== TASK BRIEF ==
Copy every line of the data that contains the string "agent".

Content starts

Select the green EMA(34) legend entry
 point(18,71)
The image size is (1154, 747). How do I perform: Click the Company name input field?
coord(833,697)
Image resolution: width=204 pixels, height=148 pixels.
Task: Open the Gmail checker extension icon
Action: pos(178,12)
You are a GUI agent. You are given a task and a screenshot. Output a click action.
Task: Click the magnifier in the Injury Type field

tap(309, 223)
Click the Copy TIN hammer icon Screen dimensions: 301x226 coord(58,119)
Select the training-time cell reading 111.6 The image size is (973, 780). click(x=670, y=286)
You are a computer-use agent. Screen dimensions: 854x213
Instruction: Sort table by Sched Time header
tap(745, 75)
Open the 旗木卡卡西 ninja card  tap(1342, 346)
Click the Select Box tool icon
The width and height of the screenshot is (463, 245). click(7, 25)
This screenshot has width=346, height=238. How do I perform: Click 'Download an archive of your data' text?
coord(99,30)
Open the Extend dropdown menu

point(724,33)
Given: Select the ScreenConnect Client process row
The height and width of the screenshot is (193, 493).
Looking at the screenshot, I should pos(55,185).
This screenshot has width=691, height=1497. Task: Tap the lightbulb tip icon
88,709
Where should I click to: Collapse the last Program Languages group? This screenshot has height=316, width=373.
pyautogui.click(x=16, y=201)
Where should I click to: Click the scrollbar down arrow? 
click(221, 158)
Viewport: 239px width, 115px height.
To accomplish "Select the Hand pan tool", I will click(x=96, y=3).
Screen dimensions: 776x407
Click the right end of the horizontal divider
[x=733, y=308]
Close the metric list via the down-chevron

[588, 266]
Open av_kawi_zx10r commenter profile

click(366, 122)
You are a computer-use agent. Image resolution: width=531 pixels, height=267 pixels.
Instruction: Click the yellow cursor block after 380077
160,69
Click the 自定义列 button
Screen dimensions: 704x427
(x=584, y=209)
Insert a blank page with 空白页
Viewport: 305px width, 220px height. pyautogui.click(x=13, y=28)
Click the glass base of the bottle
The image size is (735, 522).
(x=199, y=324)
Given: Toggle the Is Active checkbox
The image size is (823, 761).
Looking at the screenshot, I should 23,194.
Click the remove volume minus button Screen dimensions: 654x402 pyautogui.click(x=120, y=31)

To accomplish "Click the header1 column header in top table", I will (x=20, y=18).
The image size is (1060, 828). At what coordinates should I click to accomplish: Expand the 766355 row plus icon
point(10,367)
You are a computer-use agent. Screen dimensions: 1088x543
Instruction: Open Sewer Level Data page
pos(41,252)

Content ends

== EXERCISE RESPONSE ==
You are a GUI agent. You are given a task and a screenshot. Output a click action.
You are a computer-use agent. Screen dimensions: 854x213
You are a computer-use agent. Image resolution: width=531 pixels, height=267 pixels.
You are a computer-use agent. Screen dimensions: 1088x543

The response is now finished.